Flow injection (FI)-CE coupled with frontal analysis (FA) was applied to the study of stereoselectivity binding of amlodipine (AL) to HSA. Under protein-drug binding equilibrium, the unbound concentrations of drug enantiomers were measured by plateau height. The stereoselectivity of AL binding to HSA was proved by the different free fractions of two enantiomers. In physiological phosphate solution (pH 7.4, ionic strength 0.17) when 200 microM (+/-)AL was equilibrated with 300 microM HSA, the concentration of unbound R-AL was about 1.5 times higher than that of its antipode. The binding constants of two enantiomers, KR-AL and KS-AL, were 9910-11200 and 90200-104000 M(-1), respectively.

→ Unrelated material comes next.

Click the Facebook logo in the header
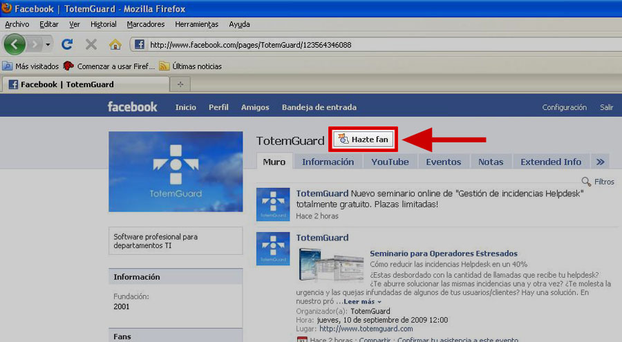The image size is (622, 342). (x=132, y=107)
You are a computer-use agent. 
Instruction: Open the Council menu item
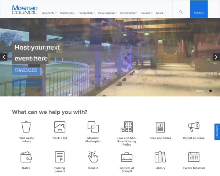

The results obtained by the method were compared with those determined by conventional equilibrium dialysis (ED)-CE and fluorescence spectra. Hydroxypropyl-beta-CD (HP-beta-CD) (10 mM) was used as a chiral selector in pH 3.7 phosphate buffer. L-tryptophan (L-try) and ketoprofen (Ket) were used as displacement reagents to investigate the binding sites of AL to HSA. A binding synergism effect between hydrochlorothiazide (QL) and AL was observed and the results suggested that QL can destroy binding equilibrium of R-AL and S-AL toward HSA and they can occupy the same binding site of HSA (site I). The reproducibility was confirmed by RSD (RSD<1.5%) of the plateau height determined by FI-CE frontal analysis (FI-CE-FA). The FI-CE-FA was a good method to study protein-drug interaction.